Andrey Norkin

Deep learning for speeding up a video encoder

Deep learning can actually make encoding video faster. In this work, we used a CNN to speed up a VP9 intra-frame encoding by more than three times at a cost of 1.71% higher bitrate at the same quality. A fully convolutional CNN is used in the video encoder to make predictions of how to partition a superblock without performing the RDO recursively. More details here.

Film Grain Synthesis in AV1

Film grain is widely present in the motion picture and TV material and is often a part of the creative intent. Since film grain shows a high degree of randomness, it is difficult to compress efficiently. AV1 video codec has mandatory support of the film grain synthesis that makes it possible to model film grain or sensor noise in the encoder, denoise the video before encoding and add the synthesized grain after decoding, which enables significant bitrate savings on grainy content. More details here.

HDR video pre-processing

One of the options for streaming high dynamic range (HDR) video is HDR10 that uses HEVC Main10 encoding, ST.2084 transfer function, BT.2020 color space, Y'CbCr 4:2:0 non-constant luminance color format. A combination of non-constant luminance Y'CbCr 4:2:0 with highly non-linear transfer function can sometimes cause artifacts in saturated colors at the boundaries of the color gamut. A fast algorithms that helps to alleviate this problem via a closed-form solution has been proposed. More details here.

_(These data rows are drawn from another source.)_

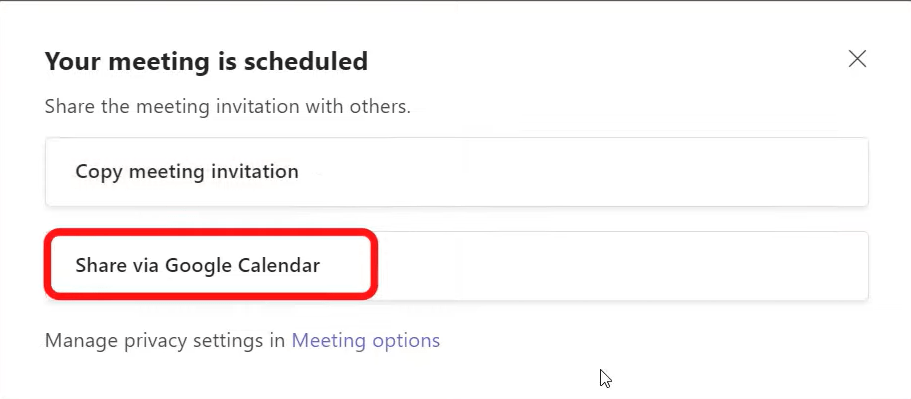Open the Meeting options link
The height and width of the screenshot is (399, 911).
click(x=365, y=340)
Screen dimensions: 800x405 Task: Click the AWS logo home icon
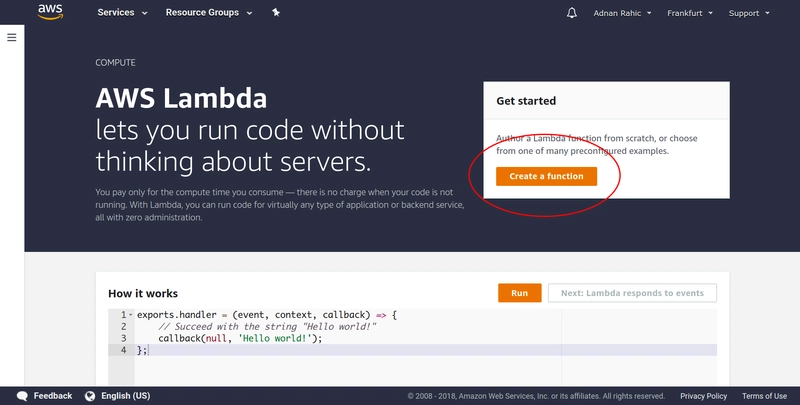coord(50,13)
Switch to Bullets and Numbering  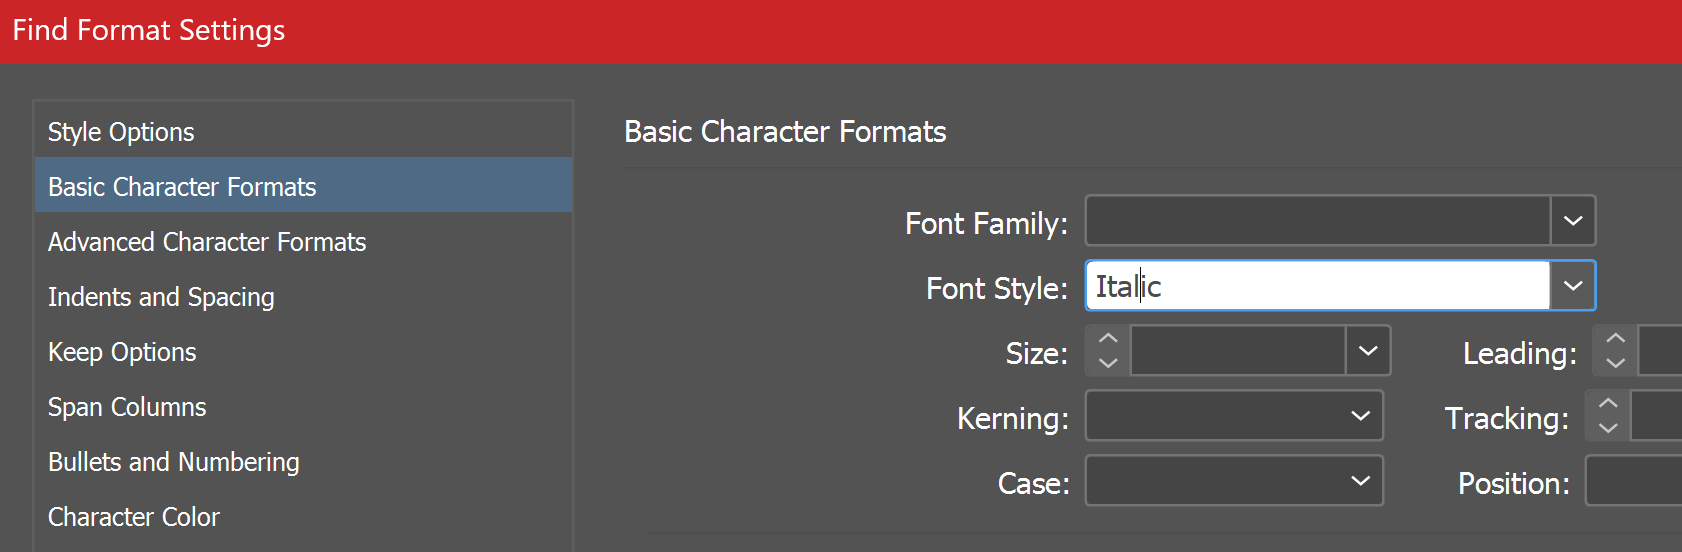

Deblocking filter in HEVC/H.265

As many other video codecs, HEVC uses block-based prediction and transform coding. In such a coding scheme, discontinuities, called block artifacts, can occur in the reconstructed signal at the block boundaries. The HEVC/H.265 standard defines a deblocking in-loop filter that can significantly reduce visual artifacts thus improving both perceptual video quality and contributing to more efficient compression. Various aspects of the HEVC deblocking filter design are discussed in this article.

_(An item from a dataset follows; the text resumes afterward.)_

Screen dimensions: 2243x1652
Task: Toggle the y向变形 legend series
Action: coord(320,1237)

Keeping perceived 3D scene proportions by adjusting virtual camera parameters

Stereo perception is a common factor in 3D displays, 360-degree video and AR/VR applications. The 3D and stereo material is typically optimized for a particular display size and viewing distance. When the content is shown on a different display size and/or from different viewing distance, the perceived proportions of objects will be distorted compared to the intended ones. This can make the scene look unnatural and even lead to eye strain and fatigue when observing the content. This article proposes solution for adapting 3D scene rendering parameters to new viewing conditions such that the perceived proportions of the objects in 3D scene are the same as for the reference viewing conditions.